Even after dedicating much of his career to the care and feeding of R, Bates, unlike many R aficionados, is even-handed in his evaluation of the platform's strengths and weaknesses and there are plenty of each. He's also bullish on Julia, noting it's mathematical/statistical focus with compiled language performance. Julia provides a dynamic, interactive development environment, while supporting generic functions, multiple dispatch and parallelization. And it's open source with syntax not unlike R or Matlab. For stats geeks, this is having your programming cake and eating it too. I was ready to go.

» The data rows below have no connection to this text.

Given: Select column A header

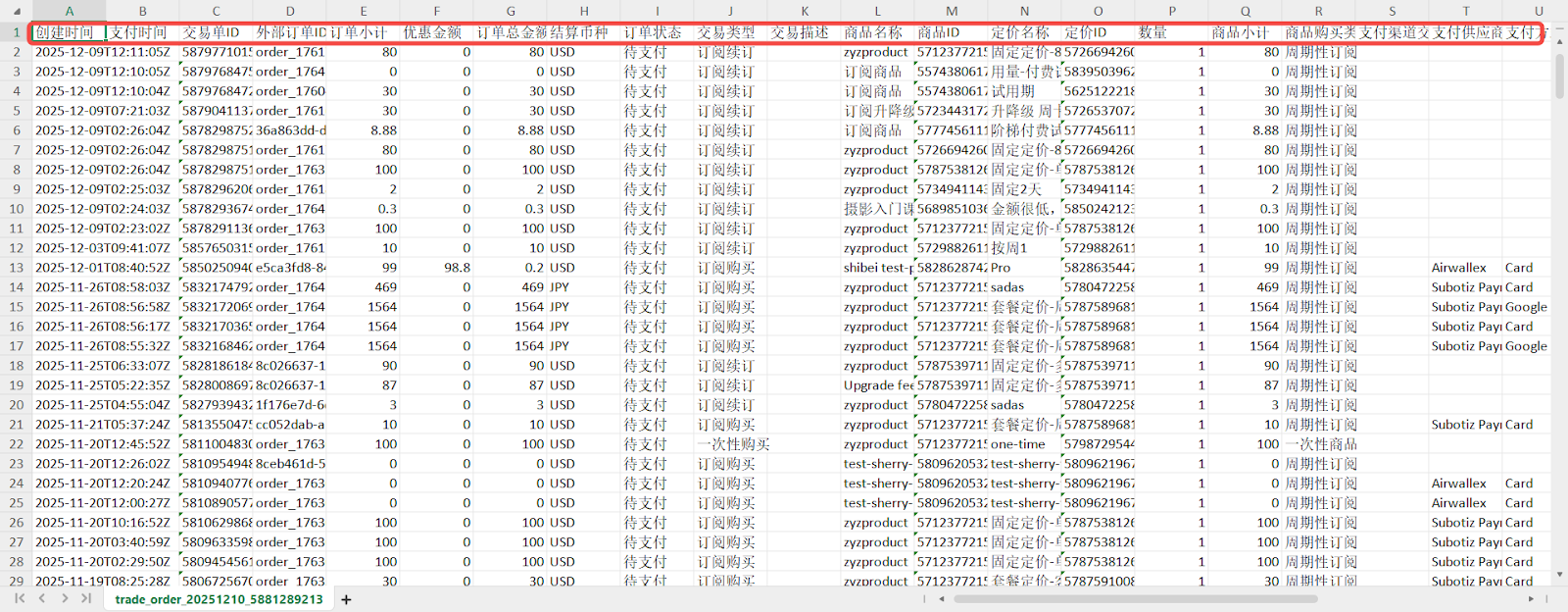Looking at the screenshot, I should tap(69, 11).
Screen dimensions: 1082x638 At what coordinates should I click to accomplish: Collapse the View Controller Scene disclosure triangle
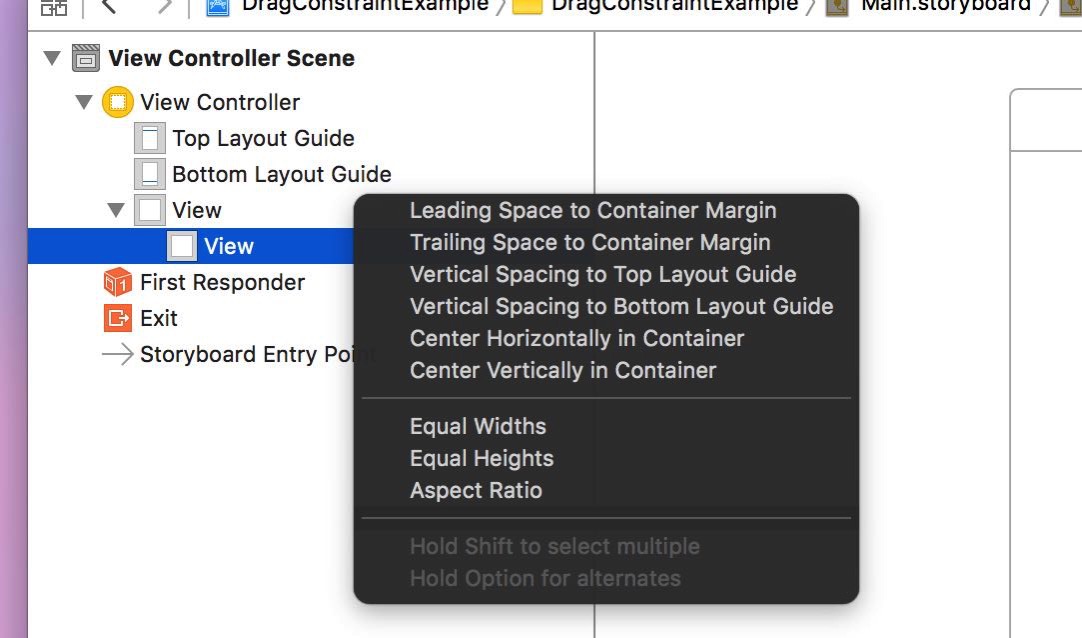(52, 58)

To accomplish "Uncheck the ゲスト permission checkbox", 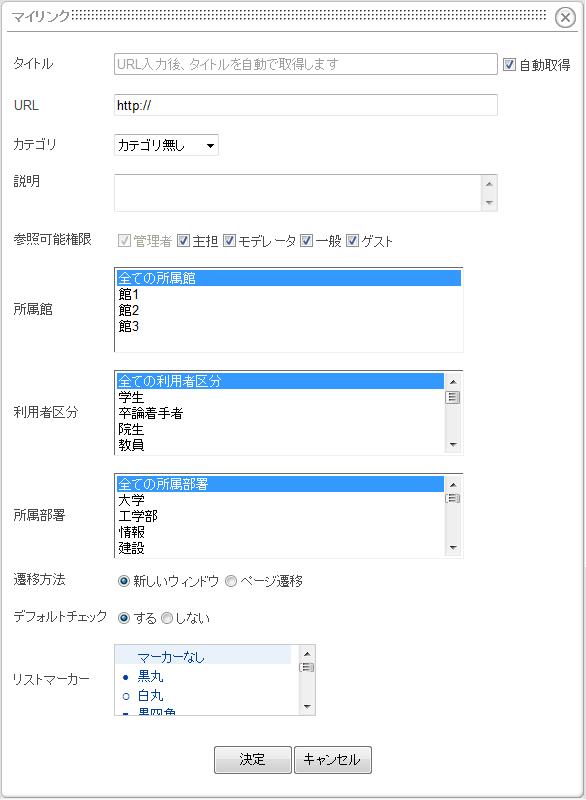I will coord(352,240).
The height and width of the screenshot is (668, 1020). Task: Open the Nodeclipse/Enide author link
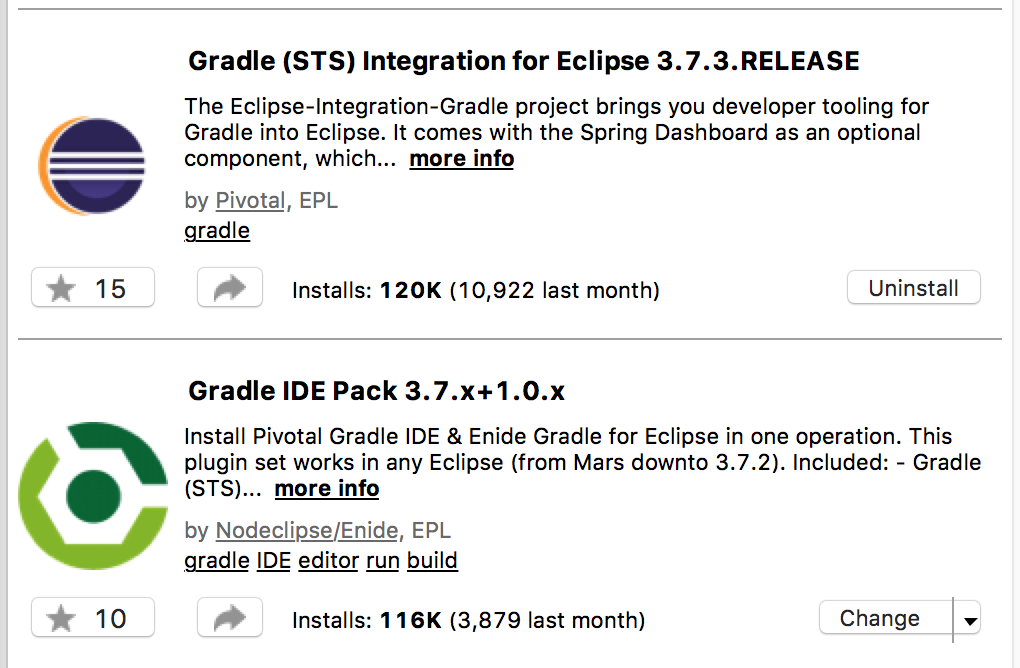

Saturday and Sunday were quite productive days. I installed Julia and Julia Studio. I “hello worlded” and successfully converted several Python and R code snippets to Julia. I wrote my first functions, learned about the package system for outside libraries and installed/got running Datetime, ODBC and DataFrame essential for data analysis work. I was able to read a file and parse its string contents. I was also able to partially reproduce results of a “by group” Python script I've ported over the years. And, finally, I discovered the iPython notebook package for Julia, so I could work in my beloved interactive environment. I was feeling pretty puffy by the time I turned off the computer to watch the Super Bowl. Life was good.
Alas, the string of luck didn't continue when I picked up the work stream Monday night. My self-assigned task was to reproduce in Julia the data management scripts I'd written in R/Python and reported in the Dueling R and Python blog. But while I continue to progress each time I start with Julia anew, it's slower sledding now. Why? Because Julia's new and its web “support” lags. Python and R, in contrast, have been around a long time, have enjoyed major success and have built substantial user bases. That ecosystem ubiquity drives both the quantity and quality of available platform information. With wider adoption comes better support, more documentation and hence easier startup learning.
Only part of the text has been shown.